WHAT THIS TASK INVOLVES =
Copy out the listing below, changing each "GUI agent" to "web assistant" and leaving everything else untouched.
· · · · · · ·
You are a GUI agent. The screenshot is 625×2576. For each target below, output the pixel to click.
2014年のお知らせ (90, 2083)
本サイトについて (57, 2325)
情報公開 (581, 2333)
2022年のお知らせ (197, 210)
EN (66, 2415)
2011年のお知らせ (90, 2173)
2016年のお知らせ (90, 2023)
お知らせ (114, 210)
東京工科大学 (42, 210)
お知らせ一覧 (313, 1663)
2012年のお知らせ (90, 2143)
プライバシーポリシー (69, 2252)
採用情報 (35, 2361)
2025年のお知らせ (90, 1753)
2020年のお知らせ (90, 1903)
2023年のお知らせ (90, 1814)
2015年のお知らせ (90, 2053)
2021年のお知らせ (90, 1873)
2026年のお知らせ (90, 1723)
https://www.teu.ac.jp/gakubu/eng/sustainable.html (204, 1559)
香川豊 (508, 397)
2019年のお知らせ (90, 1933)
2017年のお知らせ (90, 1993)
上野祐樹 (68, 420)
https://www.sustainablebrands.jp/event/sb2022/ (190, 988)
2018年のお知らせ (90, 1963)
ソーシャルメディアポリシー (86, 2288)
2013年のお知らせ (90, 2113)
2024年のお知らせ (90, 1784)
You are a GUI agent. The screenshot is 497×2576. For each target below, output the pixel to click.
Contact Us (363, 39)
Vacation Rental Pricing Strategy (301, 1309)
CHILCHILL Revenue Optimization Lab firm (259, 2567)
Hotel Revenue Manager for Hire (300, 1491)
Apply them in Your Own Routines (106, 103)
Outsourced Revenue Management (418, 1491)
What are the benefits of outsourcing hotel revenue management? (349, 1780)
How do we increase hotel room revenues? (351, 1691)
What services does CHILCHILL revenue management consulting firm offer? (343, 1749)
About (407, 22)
· · · · · · ·
REPLY =
You are a web assistant. The screenshot is 625×2576. For each target below, output the pixel to click.
2014年のお知らせ (90, 2083)
本サイトについて (57, 2325)
情報公開 (581, 2333)
2022年のお知らせ (197, 210)
EN (66, 2415)
2011年のお知らせ (90, 2173)
2016年のお知らせ (90, 2023)
お知らせ (114, 210)
東京工科大学 (42, 210)
お知らせ一覧 (313, 1663)
2012年のお知らせ (90, 2143)
プライバシーポリシー (69, 2252)
採用情報 (35, 2361)
2025年のお知らせ (90, 1753)
2020年のお知らせ (90, 1903)
2023年のお知らせ (90, 1814)
2015年のお知らせ (90, 2053)
2021年のお知らせ (90, 1873)
2026年のお知らせ (90, 1723)
https://www.teu.ac.jp/gakubu/eng/sustainable.html (204, 1559)
香川豊 (508, 397)
2019年のお知らせ (90, 1933)
2017年のお知らせ (90, 1993)
上野祐樹 (68, 420)
https://www.sustainablebrands.jp/event/sb2022/ (190, 988)
2018年のお知らせ (90, 1963)
ソーシャルメディアポリシー (86, 2288)
2013年のお知らせ (90, 2113)
2024年のお知らせ (90, 1784)
You are a web assistant. The screenshot is 497×2576. For each target below, output the pixel to click.
Contact Us (363, 39)
Vacation Rental Pricing Strategy (301, 1309)
CHILCHILL Revenue Optimization Lab firm (259, 2567)
Hotel Revenue Manager for Hire (300, 1491)
Apply them in Your Own Routines (106, 103)
Outsourced Revenue Management (418, 1491)
What are the benefits of outsourcing hotel revenue management? (349, 1780)
How do we increase hotel room revenues? (351, 1691)
What services does CHILCHILL revenue management consulting firm offer? (343, 1749)
About (407, 22)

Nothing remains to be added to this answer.